> **Instructions to follow**:
Copy each line of the entries that includes the word "computer".

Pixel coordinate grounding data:
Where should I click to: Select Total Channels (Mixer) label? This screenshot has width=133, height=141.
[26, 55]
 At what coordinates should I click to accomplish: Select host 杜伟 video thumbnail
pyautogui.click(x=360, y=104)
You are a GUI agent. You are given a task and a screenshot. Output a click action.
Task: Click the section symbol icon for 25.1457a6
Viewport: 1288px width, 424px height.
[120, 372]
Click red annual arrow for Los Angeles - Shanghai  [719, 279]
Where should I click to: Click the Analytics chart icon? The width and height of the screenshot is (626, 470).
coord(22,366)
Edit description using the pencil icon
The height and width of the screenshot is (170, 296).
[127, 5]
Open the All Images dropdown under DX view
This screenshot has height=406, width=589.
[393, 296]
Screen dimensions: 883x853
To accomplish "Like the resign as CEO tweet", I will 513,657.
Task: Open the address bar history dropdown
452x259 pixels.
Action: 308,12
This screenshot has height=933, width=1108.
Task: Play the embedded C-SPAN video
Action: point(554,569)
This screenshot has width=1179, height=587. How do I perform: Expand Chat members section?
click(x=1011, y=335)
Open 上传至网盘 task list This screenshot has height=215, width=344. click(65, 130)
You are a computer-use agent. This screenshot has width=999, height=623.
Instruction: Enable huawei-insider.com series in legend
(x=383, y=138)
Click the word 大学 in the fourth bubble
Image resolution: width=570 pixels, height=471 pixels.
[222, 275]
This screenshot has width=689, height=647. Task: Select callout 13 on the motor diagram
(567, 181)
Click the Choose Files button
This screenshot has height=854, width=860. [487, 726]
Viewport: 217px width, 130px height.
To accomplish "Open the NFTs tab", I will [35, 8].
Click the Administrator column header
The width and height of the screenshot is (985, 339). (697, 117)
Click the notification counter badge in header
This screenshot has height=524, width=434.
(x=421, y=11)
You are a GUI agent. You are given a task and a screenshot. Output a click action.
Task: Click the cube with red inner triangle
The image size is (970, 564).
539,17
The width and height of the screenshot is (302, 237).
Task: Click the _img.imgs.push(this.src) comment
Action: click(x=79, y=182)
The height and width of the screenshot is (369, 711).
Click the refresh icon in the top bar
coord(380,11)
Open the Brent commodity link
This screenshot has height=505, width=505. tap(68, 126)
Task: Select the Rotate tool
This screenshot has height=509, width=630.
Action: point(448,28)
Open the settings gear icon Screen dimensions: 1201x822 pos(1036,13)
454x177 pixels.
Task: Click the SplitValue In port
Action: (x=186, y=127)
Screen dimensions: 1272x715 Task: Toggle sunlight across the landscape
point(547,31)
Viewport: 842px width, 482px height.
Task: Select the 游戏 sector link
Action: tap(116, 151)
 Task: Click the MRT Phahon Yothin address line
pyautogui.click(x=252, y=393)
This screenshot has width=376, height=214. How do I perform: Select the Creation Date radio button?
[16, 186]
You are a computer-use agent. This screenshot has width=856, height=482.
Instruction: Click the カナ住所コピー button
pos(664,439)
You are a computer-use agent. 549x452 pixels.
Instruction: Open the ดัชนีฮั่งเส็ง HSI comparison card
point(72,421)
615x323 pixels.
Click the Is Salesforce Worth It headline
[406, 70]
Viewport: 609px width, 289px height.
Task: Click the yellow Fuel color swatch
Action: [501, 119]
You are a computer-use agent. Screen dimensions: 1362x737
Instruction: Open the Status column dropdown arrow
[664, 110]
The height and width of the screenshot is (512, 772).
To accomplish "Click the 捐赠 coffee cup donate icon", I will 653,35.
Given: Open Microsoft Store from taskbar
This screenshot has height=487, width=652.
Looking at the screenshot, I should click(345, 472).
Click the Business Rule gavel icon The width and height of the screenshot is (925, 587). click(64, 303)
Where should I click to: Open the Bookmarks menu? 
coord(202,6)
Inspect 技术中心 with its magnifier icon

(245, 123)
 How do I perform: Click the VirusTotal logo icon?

> **Solution for this exercise**:
You are a computer-use agent. This screenshot has width=999, height=623.
You are a computer-use agent. This screenshot has width=856, height=482.
You are a computer-use agent. 549x452 pixels.
You are a computer-use agent. Screen dimensions: 1362x737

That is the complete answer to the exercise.